Allow From:: This parameter lets you set up which IP or IP ranges will be allowed to access the directory contents . The remote client IP will be checked with all the provided list and only if the IP matches with some of the rules the access will be allowed.
Allow access only from the IPv6 localhost address
Allow from ::1
Allow access from the 127.0.0.0/8 network
Allow from 127.0.0.0/8
or it could also we written like
Allow from 127.0.0.0/255.0.0.0
It is also possible to use lists instead of a single IP or network range. And there is even the possibility of mixing IPv4 and IPv6 addresses and networks if you want
Allow from 192.168.0.0/16, ::1, 10.0.0.1, 3ffe:3200::/24
This parameter allows to configure user/password protected entries. A validator has to be used in each Auth entry in order to specify the validation mechanism. The following validators are available:
plain - Plain text file
Uses a plain flat file to perform HTTP authentication.
htpasswd - Htpasswd file
Uses an htpasswd file to perform HTTP authentication.
htdigest - Htdigest file
Uses an htdigest-generated file to perform HTTP authentication.
ldap - LDAP server
Uses an LDAP directory to perform HTTP authentication.
mysql - MySQL server
Uses a MySQL database to perform HTTP authentication.
PAM - PAM Authentication
Uses PAM to perform HTTP authentication.
Fixed list - Authentication lists
Uses lists of users and passwords to perform HTTP authentication.

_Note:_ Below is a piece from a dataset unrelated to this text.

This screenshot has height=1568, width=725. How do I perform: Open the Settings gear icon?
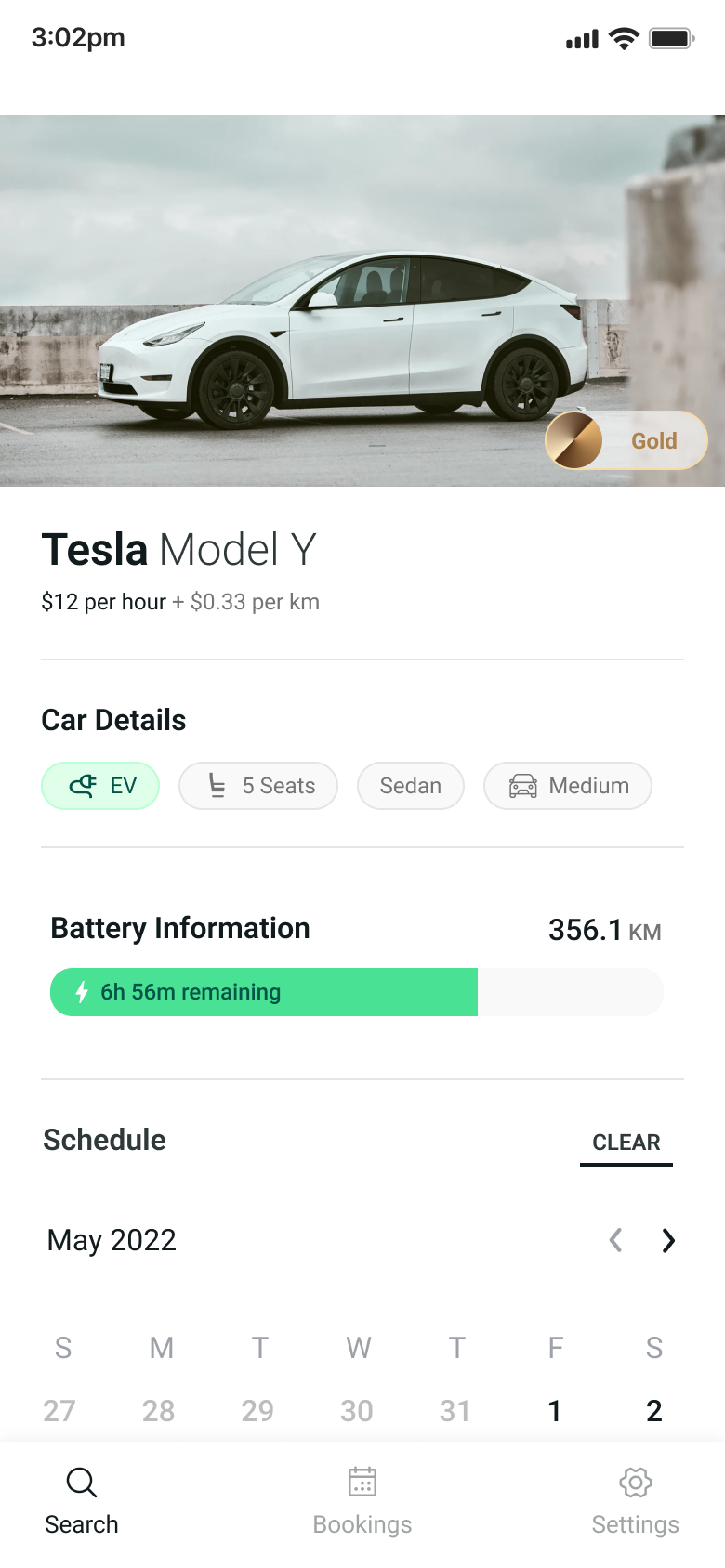[636, 1482]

It is important to take into consideration that there are two different authentication mechanisms:
Some validators can only handle one of those mechanisms because of technical limitations. In case the module supports both of them, the interface allows to choose whether one or both are to be used.
Both connection timeouts and bandwidth limits can be enforced through this tab.
This allows to apply a custom timeout to any connection matching the given rule.
In order to limit the amount of traffic used for a specific rule you can set up a traffic shaper. By default no traffic shaping will occur, all possible network resources are used to facilitate the clients.
This parameter will not act globally, but per outgoing connection. Hence, 20 clients limited to 1kB/s will give 20kB/s as total outbound traffic. To limit the amount of traffic a value in Bytes per second should be entered.